The If You Could Go Back project could be considered as a loss, but the long-term goal was to look at ways to build an audience as well as the role for my business to provide useful information. Similarly, Ian (Rhodes) and myself have discovered that the cards we are currently being dealt with on the Marketing Homebrew podcast project are pushing us harder so we are in for the next round.

5) Some who play often can make a career out of it

Those players who move from enthusiasm, to study, to delivery, to wider recognition can become revered and respected players within the poker circuit.

This is similar to those who can build an audience, take ownership of channels that are theirs and become recognised as influential within their marketplace. This is a totally different space from a sporadic approach and thinking that the whole focus for your content efforts is within text on a screen. It is an all encompassing, committed mindset that can innovate, adapt and continually learn that will rise above the competition.

6) The buzz of the unexpected becomes a spark and an explosion

The player who enjoys being part of the game and does it with real enthusiasm, knows that learning and application can become a real buzz. To the business adapting to a content mindset the unexpected also means a hands-up acknowledgement that we are not experts, just people and businesses who are relentlessly curious with a goal to find the truth and give meaning to what we are doing.

The quicker businesses stop telling everyone that they are the experts, the better. It’s a reality check to acknowledge that it’s the journey we are on and the value we provide that is more rewarding than the finishing line of saying that we are ‘the one’. For instance, my graduation day at University was one of the most underwhelming occasions days of my life. I know this wasn’t the case for my parents, but sitting through a three-hour ceremony just to hear my name, after three years of having the most fun a person in their late teens/early 20s could have, puts it into perspective. My own living proof that the journey to get to that degree was more worthwhile than the degree itself.

7) If you are forever bluffing, you will get found out (MY FAVOURITE)

Those who make it through to the next round, but constantly bluffing as their sole strategy are sooner or later going to be exposed. In the role of business, this comes back to my previous article where I am seeing more and more people telling others how to do something and layout the steps when they haven’t dedicated time and effort in understanding how a discipline works. Just because social media is free to use, doesn’t give someone the right to tell others what to do, just because they spend more time on Twitter than someone else. Success comes with creating a strategy, exploring, evaluating and re-evaluating and being more creative than the competition.
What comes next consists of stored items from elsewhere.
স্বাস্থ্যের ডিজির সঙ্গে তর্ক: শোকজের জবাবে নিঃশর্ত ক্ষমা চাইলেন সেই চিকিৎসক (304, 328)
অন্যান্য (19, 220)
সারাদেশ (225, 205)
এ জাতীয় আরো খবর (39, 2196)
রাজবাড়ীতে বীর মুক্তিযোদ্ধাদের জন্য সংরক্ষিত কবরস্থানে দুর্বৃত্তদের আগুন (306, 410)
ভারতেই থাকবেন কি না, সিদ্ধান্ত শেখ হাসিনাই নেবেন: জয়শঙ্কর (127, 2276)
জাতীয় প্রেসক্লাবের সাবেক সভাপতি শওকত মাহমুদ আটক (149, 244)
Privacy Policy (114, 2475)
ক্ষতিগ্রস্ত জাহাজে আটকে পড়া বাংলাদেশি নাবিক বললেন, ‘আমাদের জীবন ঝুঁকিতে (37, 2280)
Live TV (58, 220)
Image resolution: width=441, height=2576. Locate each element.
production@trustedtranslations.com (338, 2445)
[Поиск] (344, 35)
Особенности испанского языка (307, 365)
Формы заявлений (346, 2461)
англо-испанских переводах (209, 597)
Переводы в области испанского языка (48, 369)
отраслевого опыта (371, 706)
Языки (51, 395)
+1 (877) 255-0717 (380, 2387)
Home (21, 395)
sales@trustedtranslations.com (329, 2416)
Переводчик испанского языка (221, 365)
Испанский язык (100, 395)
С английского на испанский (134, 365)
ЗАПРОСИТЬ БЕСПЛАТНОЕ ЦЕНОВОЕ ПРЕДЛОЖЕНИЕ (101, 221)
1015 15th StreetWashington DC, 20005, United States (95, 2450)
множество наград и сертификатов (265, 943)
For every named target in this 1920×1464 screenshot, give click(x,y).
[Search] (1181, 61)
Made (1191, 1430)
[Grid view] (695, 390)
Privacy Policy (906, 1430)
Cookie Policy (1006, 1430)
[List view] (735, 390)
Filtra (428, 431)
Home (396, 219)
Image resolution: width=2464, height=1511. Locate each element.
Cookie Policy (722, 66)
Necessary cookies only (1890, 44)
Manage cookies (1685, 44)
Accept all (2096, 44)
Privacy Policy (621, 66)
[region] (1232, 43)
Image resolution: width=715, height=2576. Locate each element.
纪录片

To become accomplished at poker you have to be committed to study to then choose the right moments to attack. This is similar for the roles that we play within our marketplaces where we can now take complete control of spaces that we own and have the ability to create and share. This provides the opportunity to dominate the competition and take a larger share of the pot. It’s time to become an influential player that provides value and meaning to your audience.